The camera supports an ISO range of 100-6400 for videos, and 100-12800 for photos, although as with nearly any cameras systems, users would be wise to avoid the top end of these spectrums so as not to introduce an unforgivable amount of noise into their shots. For still photos, users choose from JPG and DNG (RAW) formats.
There are a lot of accessories available for the DJI Mavic 2 Pro, but the first one that serious filmmakers will want to spring for is the ND filter set. These will allow you to tame the shutter speed during daytime shoots and create smoother, more cinematic looking aerial shots.
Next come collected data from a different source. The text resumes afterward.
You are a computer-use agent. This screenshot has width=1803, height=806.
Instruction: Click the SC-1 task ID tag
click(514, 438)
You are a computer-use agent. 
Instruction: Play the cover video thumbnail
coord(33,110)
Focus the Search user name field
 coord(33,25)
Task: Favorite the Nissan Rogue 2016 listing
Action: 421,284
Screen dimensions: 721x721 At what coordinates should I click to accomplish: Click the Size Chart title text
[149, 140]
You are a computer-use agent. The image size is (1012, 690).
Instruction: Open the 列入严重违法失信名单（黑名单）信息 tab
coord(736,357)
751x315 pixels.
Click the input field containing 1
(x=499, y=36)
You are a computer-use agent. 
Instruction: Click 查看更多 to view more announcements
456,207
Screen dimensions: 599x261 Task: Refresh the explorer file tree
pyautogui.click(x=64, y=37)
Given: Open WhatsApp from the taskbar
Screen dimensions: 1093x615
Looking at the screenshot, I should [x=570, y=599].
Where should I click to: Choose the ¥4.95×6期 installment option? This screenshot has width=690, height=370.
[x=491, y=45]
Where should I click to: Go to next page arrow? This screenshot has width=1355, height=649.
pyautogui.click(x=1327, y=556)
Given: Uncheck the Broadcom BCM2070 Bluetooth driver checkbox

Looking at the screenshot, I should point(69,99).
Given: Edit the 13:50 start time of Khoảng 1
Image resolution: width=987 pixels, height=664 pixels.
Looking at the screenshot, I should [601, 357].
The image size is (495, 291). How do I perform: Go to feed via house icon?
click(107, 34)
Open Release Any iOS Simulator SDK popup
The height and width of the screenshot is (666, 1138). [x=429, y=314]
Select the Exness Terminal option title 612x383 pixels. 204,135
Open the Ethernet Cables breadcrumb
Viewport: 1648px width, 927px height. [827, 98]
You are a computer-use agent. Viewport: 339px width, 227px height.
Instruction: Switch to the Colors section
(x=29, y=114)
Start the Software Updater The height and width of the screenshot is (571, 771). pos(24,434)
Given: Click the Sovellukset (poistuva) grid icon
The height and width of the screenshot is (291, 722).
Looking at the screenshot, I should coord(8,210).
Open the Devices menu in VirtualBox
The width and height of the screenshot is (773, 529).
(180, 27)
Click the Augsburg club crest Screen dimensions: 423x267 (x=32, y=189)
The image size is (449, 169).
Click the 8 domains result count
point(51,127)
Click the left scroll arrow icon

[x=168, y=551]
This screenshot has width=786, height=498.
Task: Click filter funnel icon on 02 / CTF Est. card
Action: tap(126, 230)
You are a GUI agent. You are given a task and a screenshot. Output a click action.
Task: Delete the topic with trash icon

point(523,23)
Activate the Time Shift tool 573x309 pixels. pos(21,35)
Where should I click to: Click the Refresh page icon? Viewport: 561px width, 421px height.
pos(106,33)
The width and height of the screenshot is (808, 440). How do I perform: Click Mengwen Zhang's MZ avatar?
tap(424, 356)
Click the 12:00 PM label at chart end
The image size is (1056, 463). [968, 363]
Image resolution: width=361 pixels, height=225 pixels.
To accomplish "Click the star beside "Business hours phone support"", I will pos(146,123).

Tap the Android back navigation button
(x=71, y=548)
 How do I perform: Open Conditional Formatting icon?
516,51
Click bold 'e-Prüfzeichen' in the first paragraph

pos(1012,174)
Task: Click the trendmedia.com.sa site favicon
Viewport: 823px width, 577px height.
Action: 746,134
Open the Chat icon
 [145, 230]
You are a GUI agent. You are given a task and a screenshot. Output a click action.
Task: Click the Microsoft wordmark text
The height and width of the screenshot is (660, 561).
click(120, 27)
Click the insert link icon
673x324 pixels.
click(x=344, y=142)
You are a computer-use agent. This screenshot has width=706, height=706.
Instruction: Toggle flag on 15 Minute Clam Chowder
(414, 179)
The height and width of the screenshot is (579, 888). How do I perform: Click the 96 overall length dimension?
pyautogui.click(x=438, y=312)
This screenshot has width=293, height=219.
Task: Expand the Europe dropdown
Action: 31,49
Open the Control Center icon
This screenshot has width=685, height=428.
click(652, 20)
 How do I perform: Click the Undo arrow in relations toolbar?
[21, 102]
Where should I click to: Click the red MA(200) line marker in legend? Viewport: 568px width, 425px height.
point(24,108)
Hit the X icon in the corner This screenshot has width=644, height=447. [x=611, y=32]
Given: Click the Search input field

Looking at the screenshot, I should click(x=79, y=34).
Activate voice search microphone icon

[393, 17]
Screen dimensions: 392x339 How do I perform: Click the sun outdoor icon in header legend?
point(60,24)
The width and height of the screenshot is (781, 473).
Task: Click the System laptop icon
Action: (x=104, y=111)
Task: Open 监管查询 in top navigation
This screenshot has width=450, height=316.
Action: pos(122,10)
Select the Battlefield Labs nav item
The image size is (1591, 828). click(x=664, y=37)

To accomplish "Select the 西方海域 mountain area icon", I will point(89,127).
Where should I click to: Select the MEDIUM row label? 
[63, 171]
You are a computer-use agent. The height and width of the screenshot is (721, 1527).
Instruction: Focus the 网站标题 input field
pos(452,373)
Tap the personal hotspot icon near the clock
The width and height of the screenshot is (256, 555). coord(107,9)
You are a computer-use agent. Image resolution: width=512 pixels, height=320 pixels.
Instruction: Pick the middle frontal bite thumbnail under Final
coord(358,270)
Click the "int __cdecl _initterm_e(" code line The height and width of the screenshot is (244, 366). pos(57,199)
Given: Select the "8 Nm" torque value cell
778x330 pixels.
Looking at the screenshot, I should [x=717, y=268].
The DJI Mavic 2 Pro supports a flight time of 31 minutes and a hover time of 29 minutes. As with all drones, these manufacturer numbers are based on ideal, wind-free conditions. In our hover test, we managed 26 minutes and 12 seconds before emergency landing protocols took over. It should be noted, however, that we performed the test outdoors, on a somewhat windy day, so these results are nothing for DJI to be ashamed of.
Flight performance is top-notch, providing a fast, responsive flight experience, and a perfectly stable hover.
The 31 minutes of flight time should be adequate for most pilots, but those wishing to shoot for extended periods might be wise to invest in one or more backup batteries. The 1.5-hour charge time is reasonable, but might still require some planning around with a single battery.
Meanwhile, the nearly 5-mile range is absolutely stellar for a drone of this size. It’s hard to imagine a scenario where you’d want a drone with a 31 minute maximum flight time to be able to travel more than 5 miles away, unless you just really enjoy searching through the wilderness for your lost drone.
Most drones in DJI’s portfolio operate using the DJI GO 4 app, and the Mavic 2 Pro is no exception. In our experience testing multiple DJI drone, we were relatively happy with the performance and depth of features the app has. If you’re used to reviewing cameras with notoriously inscrutable menu systems, the DJI GO 4 app is a relative walk in the park. Diagrams, illustrations, and iconography already make it a much better experience.
While we didn’t experience any issues with the DJI app during our testing, it does have a fairly poor rating on Apple and Android’s app marketplaces. Users seemed to most frequently have issues with the drone crashing on certain devices, losing or forgetting the connection between the drone and the app, and updates that break certain features or require firmware updates.
At a $1,499 MSRP, the DJI Mavic 2 Pro might not be cheap, and it’s certainly expensive enough to escape the price range of miscellaneous gadget shoppers, but it's a fair price for what you get. We would love for it to cost less, of course, but it seems like a reasonable cost given the improvements in the DJI Mavic 2 Pro over predecessors. It might be a small drone, but it packs just as much if not more functionality than any small to mid-size drone on the market.
The Mavic 2 Pro might be the new kid on the block, but how does it compare to the tried and tested Phantom series? Very, very well, it turns out. It’s hard to find something the Phantom 4 Pro does that the Mavic doesn’t do better. The biggest exception to this rule is the ability to record 4K footage at up to 60fps instead of just 30fps. That, and the Phantom 4 Pro takes slightly sharper footage.
A fairly short list, and when you consider the fact that the Mavic 2 Pro manages to do everything the Phantom 4 Pro does in a much more portable package, it’s not much of a fight. If you have enough money to buy either, you’re going to want to buy the Mavic 2 Pro.
The new gold standard.
There’s no point being coy about it—the DJI Mavic 2 Pro is the benchmark by which all future small and mid-size drones are going to be measured. It shoots amazing footage, packs into your backpack, and does just about everything in its power to prevent you from accidentally destroying it. It’s what the majority of drone shoppers on the market today probably want in a drone. If you can afford it, this is the one to get.